Ces nouvelles technologies vont-elles modifier l'aviation telle que nous la connaissons aujourd'hui?

"L'aviation de demain sera une aviation qui sera beaucoup plus modulaire, plus verte, plus autonome et donc va permettre avec des tailles et des formes d'aéronefs différents soit d'aller très vite, soit très lentement, soit tout près soit très loin, c'est-à-dire une flexibilité que l'on n'a pas aujourd'hui" dans les avions avec un fuselage et deux ailes, estime Jérôme Bouchard.

Le motoriste aéronautique Rolls-Royce envisage ainsi une nouvelle segmentation du marché, avec des véhicules volants ou des avions entièrement électriques pour des distances inférieures à 500 km, des avions hybrides jusqu'à 3.000 km et des gros porteurs à énergie fossile mais avec davantage de systèmes électriques, y compris dans les moteurs, pour réduire le volume global d'émissions de CO2 du secteur.

"Ce sera une évolution dans le temps", explique Rob Watson, directeur de l'électrique chez Rolls-Royce. "Les marchés sont différents et segmentés, et le rythme auquel les technologies sont introduites pour chaque marché dépend des impératifs de chaque marché".

La perspective du vol autonome est-elle envisageable ?

"Une rupture majeure va se produire dans le cockpit", prédit Jérôme Bouchard. "Il va y avoir une pénurie de pilotes qualifiés.
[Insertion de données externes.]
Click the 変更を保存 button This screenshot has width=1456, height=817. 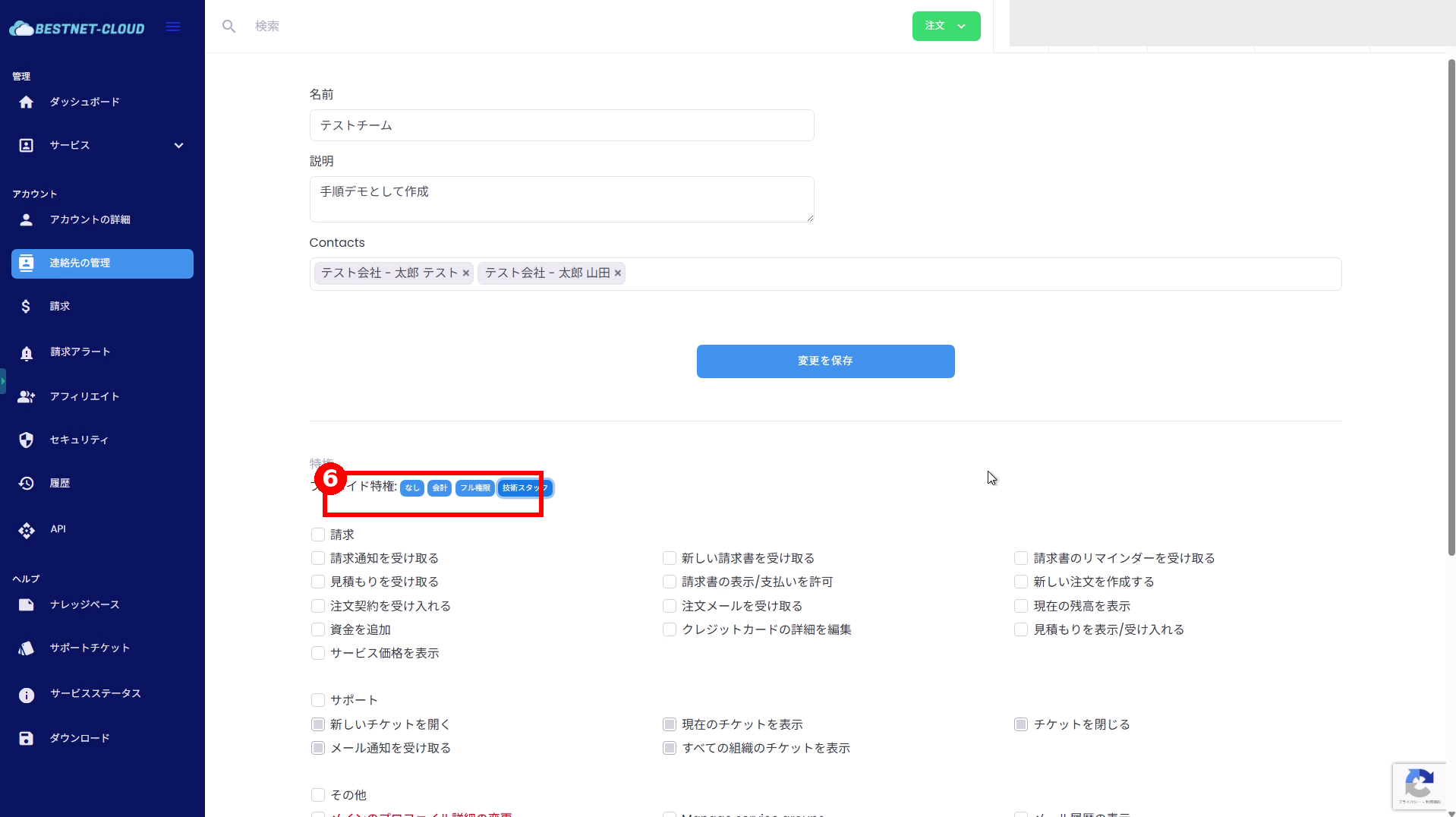[825, 361]
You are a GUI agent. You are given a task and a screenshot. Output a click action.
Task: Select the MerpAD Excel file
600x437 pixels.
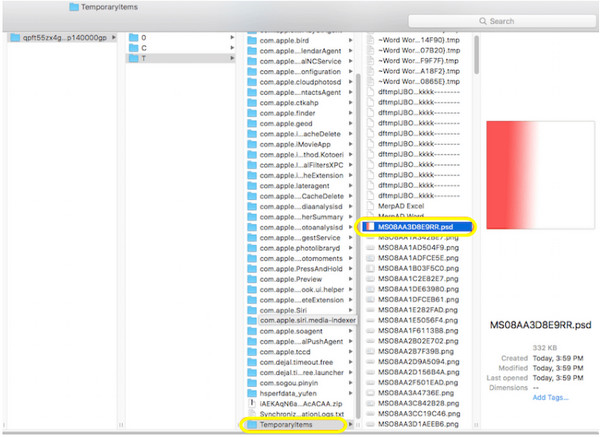pyautogui.click(x=402, y=202)
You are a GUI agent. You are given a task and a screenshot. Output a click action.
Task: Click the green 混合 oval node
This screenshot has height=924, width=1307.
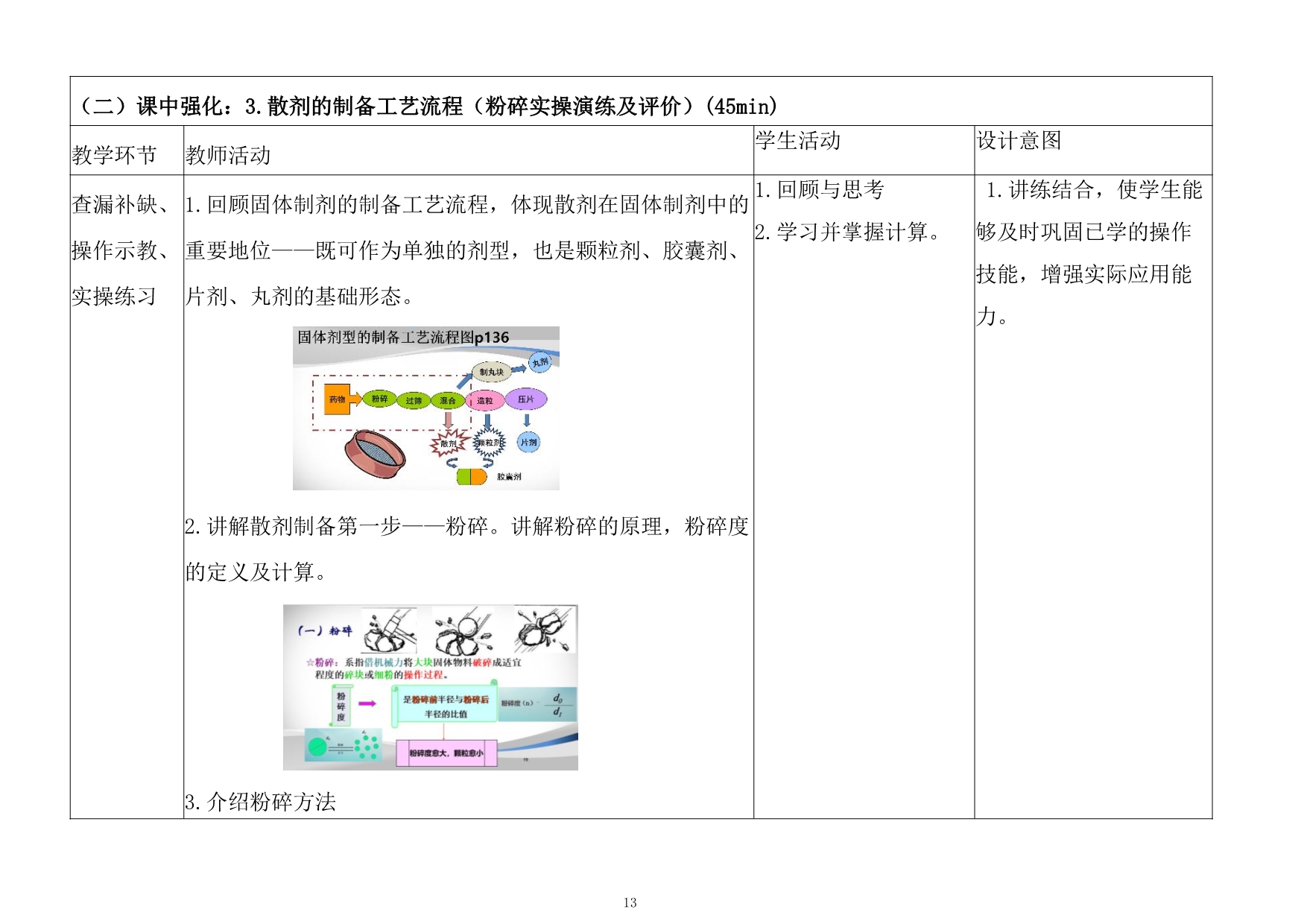pyautogui.click(x=447, y=401)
Dans les 10 prochaines années, il va manquer jusqu'à 150.000 pilotes dans le monde. Le +Single pilot operation+ est une chose qui pourrait arriver dans les quelques années qui viennent", estime-t-il.

La vision d'Airbus du cockpit du futur représente en effet un cockpit avec un seul pilote, des écrans tactiles, un affichage tête haute, une vision synthétique sur laquelle s'affichent les alertes pour le relief, une vision météo et les points de passage du vol qui peuvent être modifiés en temps réel si nécessaire.

"On est dans un outil de communication avec le sol et avec les autres avions et un pilotage beaucoup plus automatisé, dans lequel on va aider le pilote. Il aura un rôle décisionnel sur la base d'informations transmises par des sondes, des capteurs sur son avion et depuis le sol", résume Jérôme Bouchard. Au sol, une personne chargée de la gestion de trafic aérien et du pilotage pourra superviser six à huit avions. "Le sol voit ce qui se passe dans le cockpit, a la possibilité de reprendre en main le cockpit en cas de défaillance du pilote", souligne-t-il.

Quels sont les freins au vol autonome ou au pilote seul aux commandes ?

"Le frein n'est pas tant dans la technologie - on pourrait faire voler des avions en autonomie aujourd'hui - il est principalement dans la tête des passagers", reconnaît Jérôme Bouchard, en soulignant toutefois que "l'automatisation va permettre de renforcer la sécurité des vols".

"On va avoir de nouveaux modes de pilotage, une autonomie croissante qui débouchera dans un horizon 2040 vers premiers vols commerciaux autonomes à grande échelle, si tant est que nous soyons prêts à l'accepter a cette échéance".